“We have made our fair share of mistakes but there is a strong intent to correct each of those mistakes,” Byju Raveendran, Founder and CEO of one of the world’s most valued companies, BYJU’S, told Business Today at the World Economic Forum, Davos.
He also revealed that the last six months have been full of learnings. In a conversation with Rahul Kanwal, Executive Director of India Today, Raveendran said, “It was not about chasing valuations. We were also creating a lot of value.” He said that they are on a mission to “build something that will last for decades”.
Reflecting on the last few months, he said, “The last six months were challenging but the next six years are going to be great.”
In September last year, the company hit the headlines when it reported its financial results after almost an 18-month delay and saw its losses widening to Rs 4,588 crore whereas revenues stood at Rs 2,428 crore.
And just when it seemed like it was entering a phase of relative calm after it conducted mass layoffs to focus on capital-efficient growth, the Bengaluru-based firm found itself being pulled up by the National Commission for Protection of Child Rights (NCPCR) over alleged hard-selling and mis-selling of its courses to students.
Shedding light on this incident, he said, “When you have such a large team, such incidents will happen.” He also said that there was no question of selling beyond the eligibility criteria as “financing was always done by partners.”
“There was no question of someone who was not eligible getting financed. Approvals are done based on CIBIL score, etc.”
He also said that they are on the verge of becoming profitable. “The worst is over,” he said, adding, “From growth to sustainable growth, we have already made that shift.”
BYJU’S also defended the decision to spend 32 per cent of the company’s budget on marketing and advertising. He said marketing expenses are important to spread awareness because within the edtech sector, they are “doing it differently.”
BYJU’S teaches online instead of having a traditional classroom set up and this message needs to go out to their potential customers, he stated.
Raveendran addressed the Messi controversy. The company faced a lot of backlash for onboarding football legend Lionel Messi as the brand ambassador after announcing the layoff of 5 per cent of its workforce barely a month before.
He said that it was a different kind of partnership where Messi was onboarded for their not-for-profit initiative. “What many people don’t talk about is our not-for-profit initiative where 5.5 million get education for free.”
He also revealed that the partnership with Messi was signed several months back.

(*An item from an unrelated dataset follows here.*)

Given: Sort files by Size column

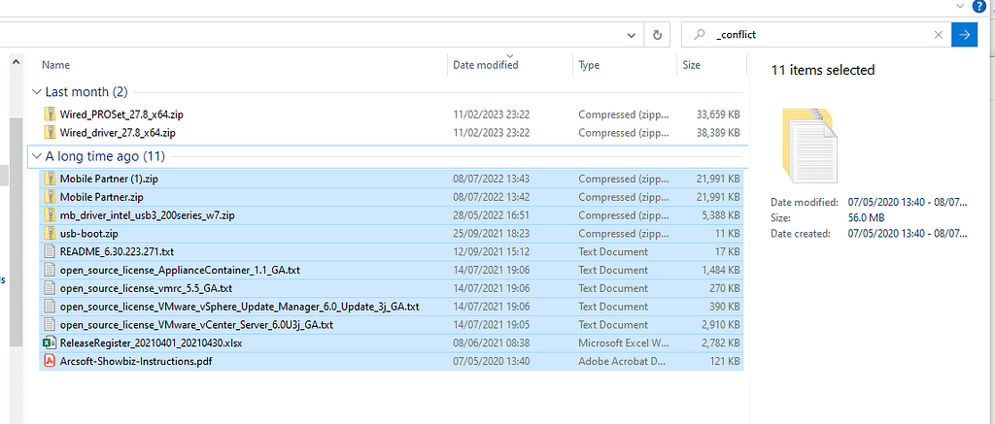Looking at the screenshot, I should tap(691, 65).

He said that as part of this agreement, they were required to make the announcement at a certain point in time before the FIFA World Cup. He added that having Messi has increased brand awareness in certain regions like the Middle East.

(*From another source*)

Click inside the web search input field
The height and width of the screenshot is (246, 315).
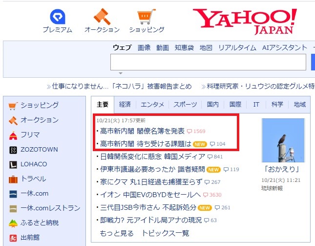[209, 63]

WhiteHatJr – the most challenging acquisition
The founder of the edtech giant admitted that of the six acquisitions BYJU’S did, WhiteHatJr has been the most challenging one.
WhiteHatJr was acquired by BYJU’S in 2020 for $300 million. Raveendran said that at that time rolling out this offer seemed fair because the company was getting offers which were more than $300 million. Moreover, the Karan Bajaj-led business was growing decently then, he said.

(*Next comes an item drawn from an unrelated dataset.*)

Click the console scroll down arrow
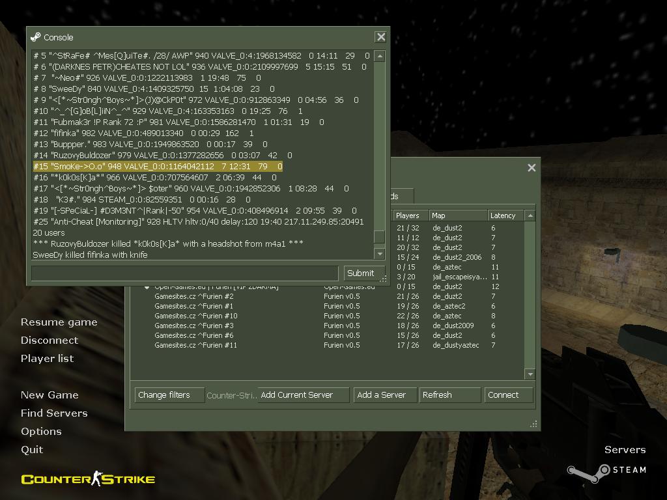380,255
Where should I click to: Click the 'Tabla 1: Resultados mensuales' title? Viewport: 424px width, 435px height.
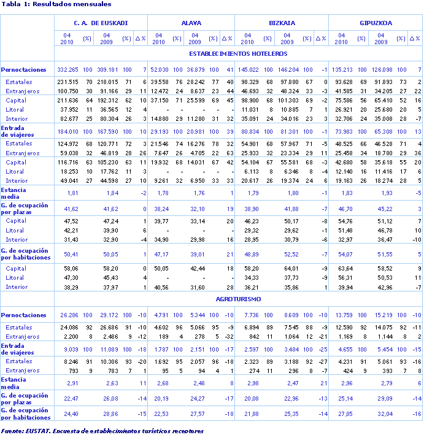pos(56,5)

“Today, it is easy to say that we shouldn’t have made that acquisition. We have not been able to solve the cost of acquiring a student. And so, we have struggled with the WhiteHat Jr acquisition, and I have accepted that.”
He said that besides WhiteHatJr, other acquisitions including that of Aakash Institutes have been successful. He pointed out that Aakash has grown 3x and another company which BYJU’S acquired, Great Learning, has grown 2x.
Future of edtech
Raveendran also spoke about the layoffs in the Indian start-up ecosystem.
“If you see what all the leading start-ups have done in the last 6-12 months, all of them are going through an optimisation exercise where it is not just about growth but finding the right balance between growth and profitability,” he said.
Talking about the funding winter where capital infusion by investors has dropped especially in late-stage start-ups, he said that well-known players stand to benefit from it as too many players enter the market when “cheap capital” is available.
“This is a time when real business models will stand out.” He concluded that businesses with strong unit economics and profitability will survive any tide and emerge victorious.